◆ INSTRUCTIONS TO FOLLOW
Line by line, retype the material exactly and leave each picture out.
[[ GIVEN DATA open ]]
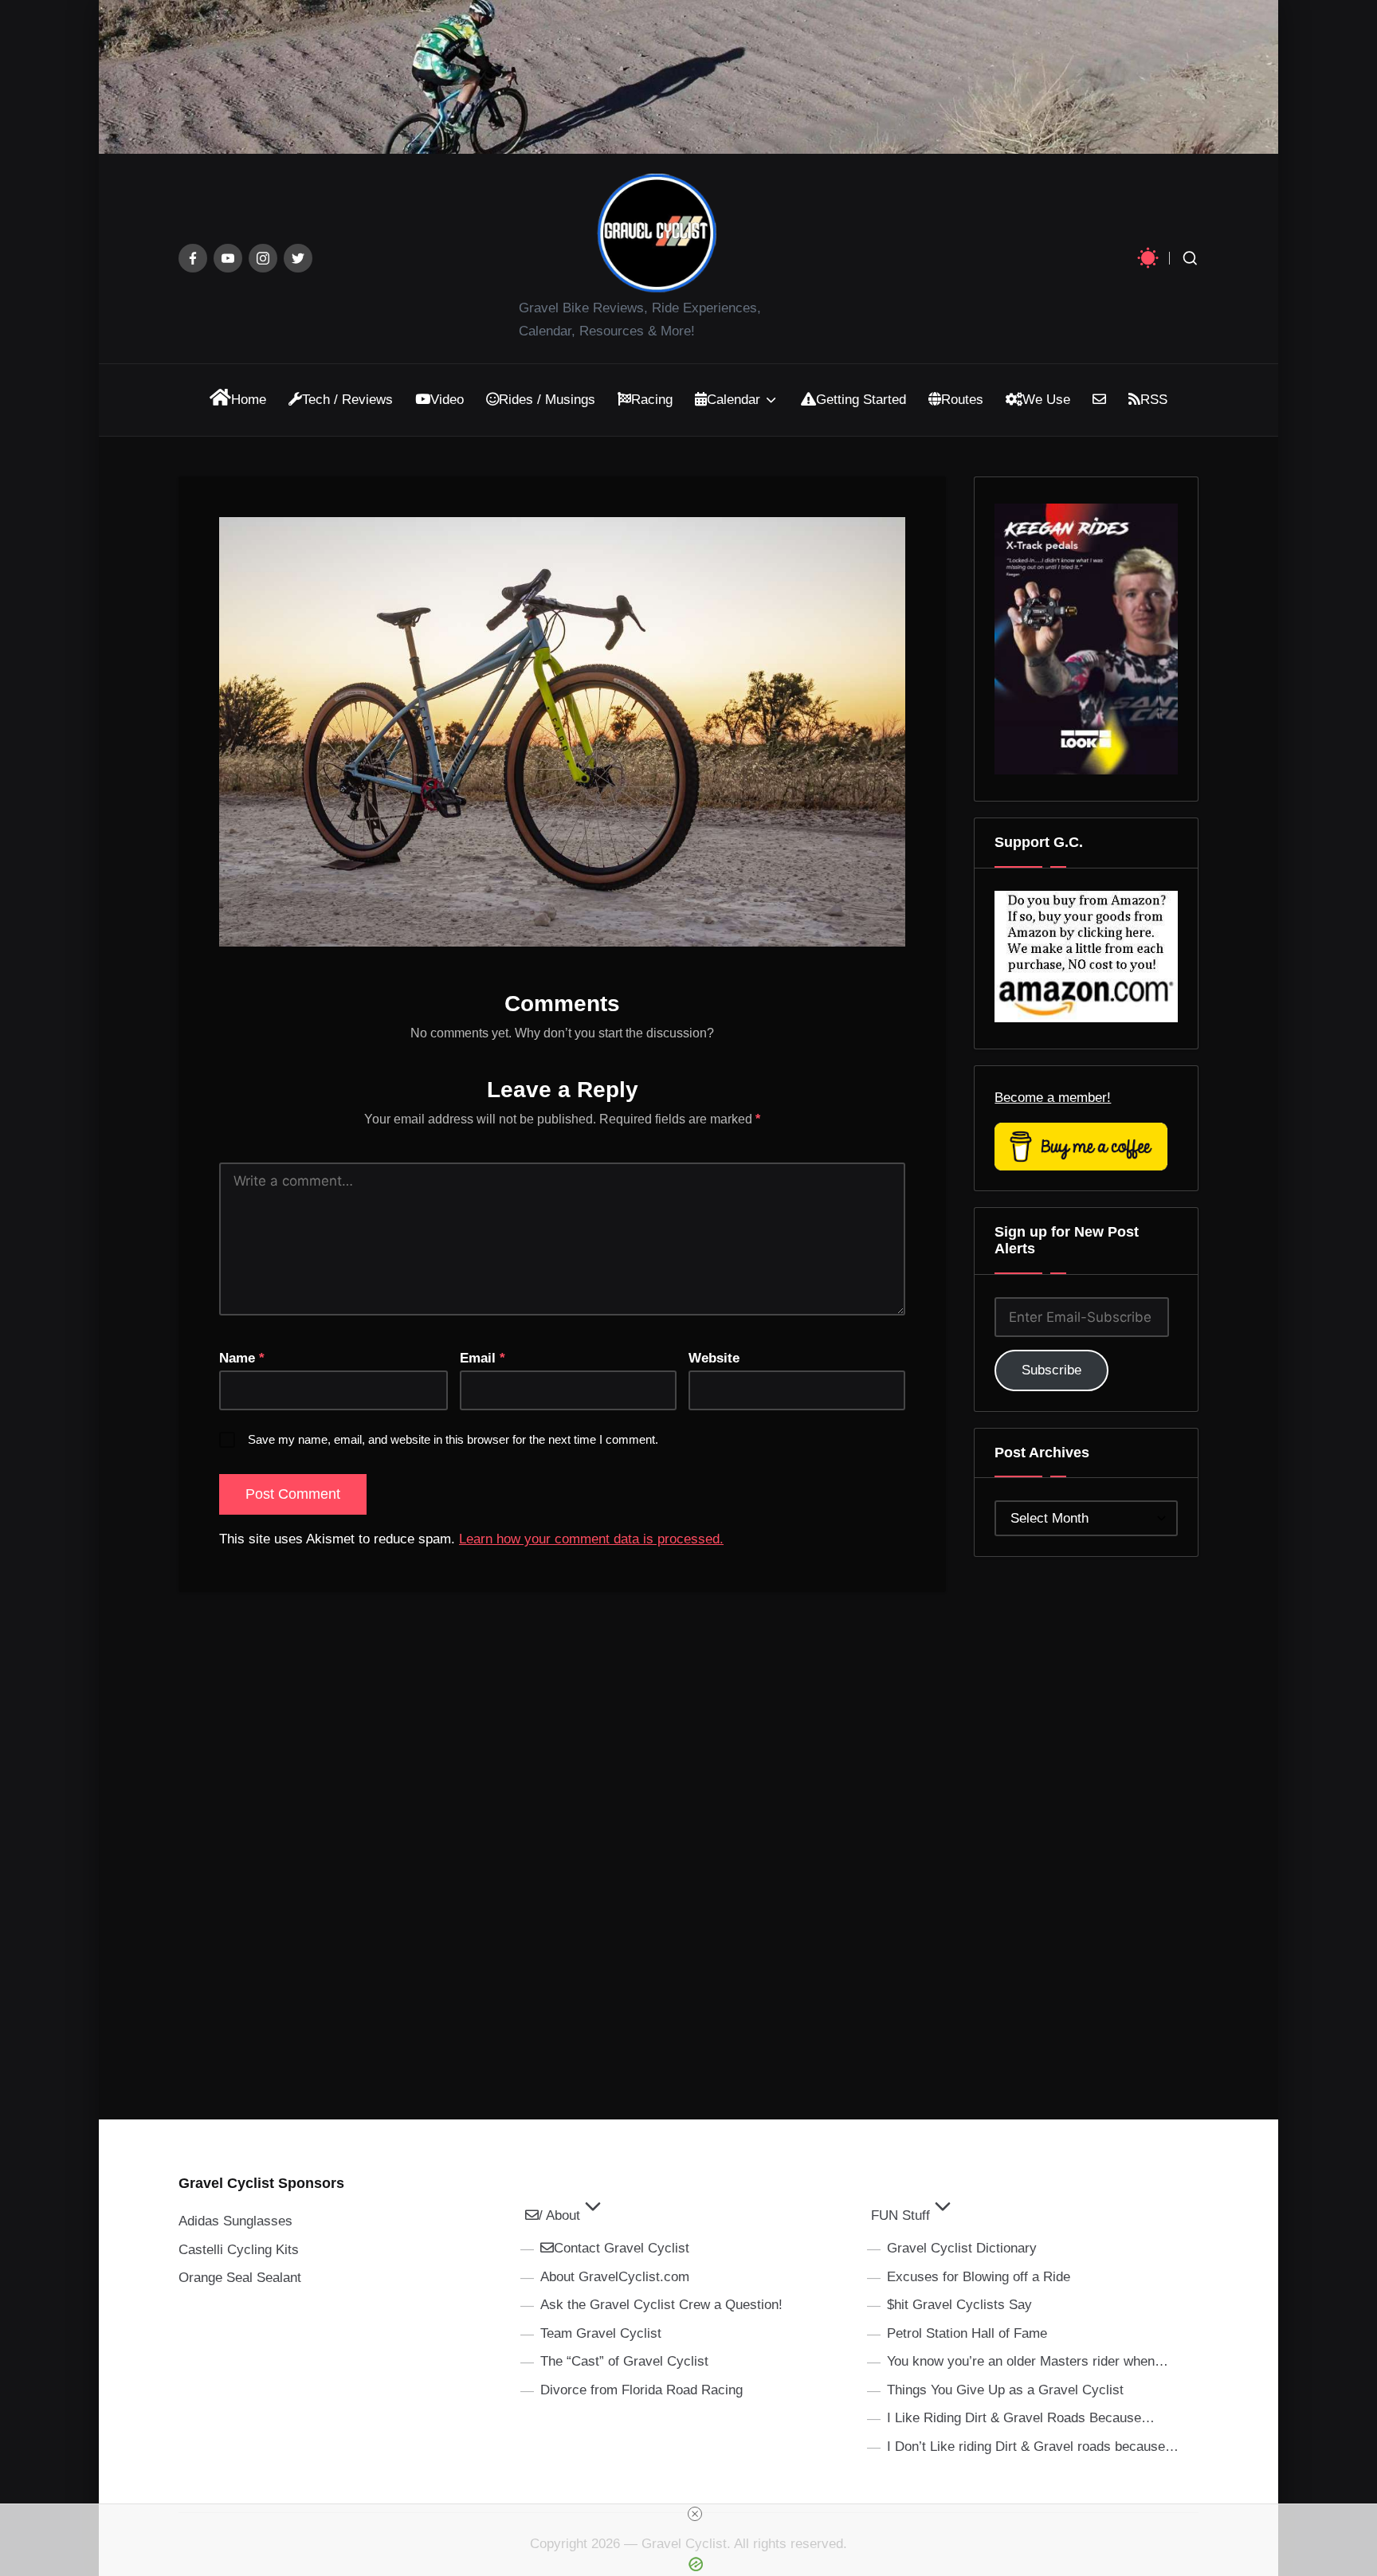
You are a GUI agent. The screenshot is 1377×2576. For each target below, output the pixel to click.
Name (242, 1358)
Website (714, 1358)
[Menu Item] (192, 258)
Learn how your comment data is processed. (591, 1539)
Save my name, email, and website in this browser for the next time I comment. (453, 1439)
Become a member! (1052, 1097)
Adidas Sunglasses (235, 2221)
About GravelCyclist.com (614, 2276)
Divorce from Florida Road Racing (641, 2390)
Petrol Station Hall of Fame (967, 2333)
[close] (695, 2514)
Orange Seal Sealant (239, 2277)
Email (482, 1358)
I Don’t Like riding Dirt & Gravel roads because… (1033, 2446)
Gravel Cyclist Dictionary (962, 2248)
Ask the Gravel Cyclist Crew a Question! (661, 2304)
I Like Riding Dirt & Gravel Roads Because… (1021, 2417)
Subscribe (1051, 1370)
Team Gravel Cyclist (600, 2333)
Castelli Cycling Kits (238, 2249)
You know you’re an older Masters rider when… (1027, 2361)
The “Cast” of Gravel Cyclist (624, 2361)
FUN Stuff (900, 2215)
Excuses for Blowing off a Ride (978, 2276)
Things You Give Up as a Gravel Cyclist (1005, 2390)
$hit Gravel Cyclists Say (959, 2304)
[[ GIVEN DATA closed ]]
◆ WRITTEN SOLUTION
You are a GUI agent. The screenshot is 1377×2576. For each target below, output the pixel to click.
Name (242, 1358)
Website (714, 1358)
[Menu Item] (192, 258)
Learn how your comment data is processed. (591, 1539)
Save my name, email, and website in this browser for the next time I comment. (453, 1439)
Become a member! (1052, 1097)
Adidas Sunglasses (235, 2221)
About GravelCyclist.com (614, 2276)
Divorce from Florida Road Racing (641, 2390)
Petrol Station Hall of Fame (967, 2333)
[close] (695, 2514)
Orange Seal Sealant (239, 2277)
Email (482, 1358)
I Don’t Like riding Dirt & Gravel roads because… (1033, 2446)
Gravel Cyclist Dictionary (962, 2248)
Ask the Gravel Cyclist Crew a Question! (661, 2304)
I Like Riding Dirt & Gravel Roads Because… (1021, 2417)
Subscribe (1051, 1370)
Team Gravel Cyclist (600, 2333)
Castelli Cycling Kits (238, 2249)
You know you’re an older Masters rider when… (1027, 2361)
The “Cast” of Gravel Cyclist (624, 2361)
FUN Stuff (900, 2215)
Excuses for Blowing off a Ride (978, 2276)
Things You Give Up as a Gravel Cyclist (1005, 2390)
$hit Gravel Cyclists Say (959, 2304)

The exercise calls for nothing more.